- [Assignment]: Quote, word for word, every line starting at the line that contains "Select Pricing in the navigation bar" and ending with the last line of the records; include both of these lines and no others.

BEGIN Data under study

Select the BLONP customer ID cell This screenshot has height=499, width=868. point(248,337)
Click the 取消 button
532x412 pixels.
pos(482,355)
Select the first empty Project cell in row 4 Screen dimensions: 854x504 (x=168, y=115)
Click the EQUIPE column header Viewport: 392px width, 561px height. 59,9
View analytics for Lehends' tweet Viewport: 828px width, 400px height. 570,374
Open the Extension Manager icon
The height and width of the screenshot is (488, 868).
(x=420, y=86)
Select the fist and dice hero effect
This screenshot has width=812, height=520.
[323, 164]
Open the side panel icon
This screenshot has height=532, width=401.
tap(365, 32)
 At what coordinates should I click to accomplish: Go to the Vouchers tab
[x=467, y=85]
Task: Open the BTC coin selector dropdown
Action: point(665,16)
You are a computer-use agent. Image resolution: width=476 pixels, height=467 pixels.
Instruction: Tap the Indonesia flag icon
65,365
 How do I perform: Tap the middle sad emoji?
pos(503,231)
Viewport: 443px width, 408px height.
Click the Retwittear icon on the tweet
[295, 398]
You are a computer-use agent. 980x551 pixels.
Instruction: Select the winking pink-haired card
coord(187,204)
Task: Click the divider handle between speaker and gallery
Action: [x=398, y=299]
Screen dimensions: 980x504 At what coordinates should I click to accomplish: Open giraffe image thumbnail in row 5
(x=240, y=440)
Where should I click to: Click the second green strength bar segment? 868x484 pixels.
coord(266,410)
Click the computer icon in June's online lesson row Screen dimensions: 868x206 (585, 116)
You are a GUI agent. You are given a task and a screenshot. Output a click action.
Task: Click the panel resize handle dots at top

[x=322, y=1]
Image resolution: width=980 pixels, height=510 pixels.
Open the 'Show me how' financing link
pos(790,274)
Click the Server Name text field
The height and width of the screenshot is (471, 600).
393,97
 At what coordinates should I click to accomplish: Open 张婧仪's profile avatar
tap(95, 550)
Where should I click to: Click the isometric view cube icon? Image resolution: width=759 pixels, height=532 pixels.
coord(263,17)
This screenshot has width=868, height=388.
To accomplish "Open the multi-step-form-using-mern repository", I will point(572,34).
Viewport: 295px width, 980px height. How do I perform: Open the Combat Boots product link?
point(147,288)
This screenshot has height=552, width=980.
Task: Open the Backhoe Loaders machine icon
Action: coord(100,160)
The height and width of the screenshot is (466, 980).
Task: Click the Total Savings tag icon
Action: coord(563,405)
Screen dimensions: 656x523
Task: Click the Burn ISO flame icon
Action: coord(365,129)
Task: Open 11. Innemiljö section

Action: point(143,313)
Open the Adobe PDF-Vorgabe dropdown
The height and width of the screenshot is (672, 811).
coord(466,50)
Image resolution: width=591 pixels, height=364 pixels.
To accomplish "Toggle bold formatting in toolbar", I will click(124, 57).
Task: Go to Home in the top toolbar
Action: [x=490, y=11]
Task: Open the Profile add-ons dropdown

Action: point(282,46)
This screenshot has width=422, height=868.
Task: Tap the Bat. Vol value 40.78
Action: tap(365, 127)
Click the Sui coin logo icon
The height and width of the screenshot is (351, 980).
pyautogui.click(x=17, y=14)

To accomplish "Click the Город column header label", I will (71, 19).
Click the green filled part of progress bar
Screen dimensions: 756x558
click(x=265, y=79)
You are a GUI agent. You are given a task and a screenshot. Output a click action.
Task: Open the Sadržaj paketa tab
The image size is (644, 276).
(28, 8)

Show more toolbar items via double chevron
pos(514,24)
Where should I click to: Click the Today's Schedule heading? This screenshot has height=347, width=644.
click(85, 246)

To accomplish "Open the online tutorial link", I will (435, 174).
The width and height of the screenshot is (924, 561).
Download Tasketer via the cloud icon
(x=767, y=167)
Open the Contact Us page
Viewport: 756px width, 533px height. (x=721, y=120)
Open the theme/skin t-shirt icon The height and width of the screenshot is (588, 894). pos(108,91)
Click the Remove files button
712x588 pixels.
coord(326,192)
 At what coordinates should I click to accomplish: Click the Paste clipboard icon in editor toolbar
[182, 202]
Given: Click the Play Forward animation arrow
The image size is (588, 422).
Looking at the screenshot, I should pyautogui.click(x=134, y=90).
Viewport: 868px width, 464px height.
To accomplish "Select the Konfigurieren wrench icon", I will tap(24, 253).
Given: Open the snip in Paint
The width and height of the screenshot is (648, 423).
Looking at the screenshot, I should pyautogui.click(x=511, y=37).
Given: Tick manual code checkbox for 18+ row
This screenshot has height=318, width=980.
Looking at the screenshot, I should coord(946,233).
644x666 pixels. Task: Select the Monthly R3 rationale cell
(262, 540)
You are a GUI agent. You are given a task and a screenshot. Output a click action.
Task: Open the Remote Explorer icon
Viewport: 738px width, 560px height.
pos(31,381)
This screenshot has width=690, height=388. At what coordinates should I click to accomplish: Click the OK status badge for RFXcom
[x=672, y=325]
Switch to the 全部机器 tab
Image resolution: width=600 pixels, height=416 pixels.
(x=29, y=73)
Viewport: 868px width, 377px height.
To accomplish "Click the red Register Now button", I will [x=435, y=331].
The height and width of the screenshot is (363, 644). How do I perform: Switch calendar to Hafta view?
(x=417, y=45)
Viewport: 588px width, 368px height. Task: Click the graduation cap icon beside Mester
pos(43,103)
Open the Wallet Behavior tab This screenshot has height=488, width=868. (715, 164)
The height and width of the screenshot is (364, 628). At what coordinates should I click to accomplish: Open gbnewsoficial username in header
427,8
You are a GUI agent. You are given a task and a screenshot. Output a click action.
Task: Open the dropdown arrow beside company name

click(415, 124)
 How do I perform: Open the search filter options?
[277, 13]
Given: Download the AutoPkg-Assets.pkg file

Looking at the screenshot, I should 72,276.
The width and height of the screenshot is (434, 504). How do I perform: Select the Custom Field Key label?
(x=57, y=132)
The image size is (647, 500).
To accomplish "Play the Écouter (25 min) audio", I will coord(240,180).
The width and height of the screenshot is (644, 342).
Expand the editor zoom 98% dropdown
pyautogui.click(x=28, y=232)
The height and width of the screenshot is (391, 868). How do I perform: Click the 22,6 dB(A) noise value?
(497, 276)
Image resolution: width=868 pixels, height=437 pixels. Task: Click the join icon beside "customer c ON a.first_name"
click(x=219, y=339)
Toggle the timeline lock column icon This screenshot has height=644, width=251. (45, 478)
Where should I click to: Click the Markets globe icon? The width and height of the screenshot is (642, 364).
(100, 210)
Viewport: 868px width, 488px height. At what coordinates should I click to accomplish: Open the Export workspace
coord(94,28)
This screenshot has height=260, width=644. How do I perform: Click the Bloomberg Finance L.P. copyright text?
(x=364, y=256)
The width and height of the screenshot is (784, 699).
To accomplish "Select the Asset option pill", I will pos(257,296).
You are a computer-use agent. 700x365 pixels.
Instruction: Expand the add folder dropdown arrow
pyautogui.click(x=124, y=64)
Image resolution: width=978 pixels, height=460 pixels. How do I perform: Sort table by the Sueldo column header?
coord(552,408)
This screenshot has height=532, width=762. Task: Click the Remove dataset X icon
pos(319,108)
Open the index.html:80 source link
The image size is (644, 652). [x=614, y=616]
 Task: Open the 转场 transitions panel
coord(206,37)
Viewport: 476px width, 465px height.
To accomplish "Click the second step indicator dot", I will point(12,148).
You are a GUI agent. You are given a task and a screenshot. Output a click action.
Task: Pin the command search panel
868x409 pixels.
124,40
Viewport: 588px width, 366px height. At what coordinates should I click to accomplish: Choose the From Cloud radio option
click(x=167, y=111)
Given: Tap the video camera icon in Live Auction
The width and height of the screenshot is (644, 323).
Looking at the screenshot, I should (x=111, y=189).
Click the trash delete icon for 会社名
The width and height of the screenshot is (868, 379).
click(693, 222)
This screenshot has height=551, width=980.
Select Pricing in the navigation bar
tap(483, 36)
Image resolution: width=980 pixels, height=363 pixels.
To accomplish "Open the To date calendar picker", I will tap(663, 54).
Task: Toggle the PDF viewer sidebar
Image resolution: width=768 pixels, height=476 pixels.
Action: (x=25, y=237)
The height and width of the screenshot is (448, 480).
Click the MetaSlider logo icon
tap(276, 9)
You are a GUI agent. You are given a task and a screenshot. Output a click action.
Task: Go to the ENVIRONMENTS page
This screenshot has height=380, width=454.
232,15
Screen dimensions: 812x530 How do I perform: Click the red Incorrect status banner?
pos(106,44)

END Data under study

- [Completed task]:
Select Pricing in the navigation bar
tap(483, 36)
Image resolution: width=980 pixels, height=363 pixels.
To accomplish "Open the To date calendar picker", I will tap(663, 54).
Task: Toggle the PDF viewer sidebar
Image resolution: width=768 pixels, height=476 pixels.
Action: (x=25, y=237)
The height and width of the screenshot is (448, 480).
Click the MetaSlider logo icon
tap(276, 9)
You are a GUI agent. You are given a task and a screenshot. Output a click action.
Task: Go to the ENVIRONMENTS page
This screenshot has height=380, width=454.
232,15
Screen dimensions: 812x530 How do I perform: Click the red Incorrect status banner?
pos(106,44)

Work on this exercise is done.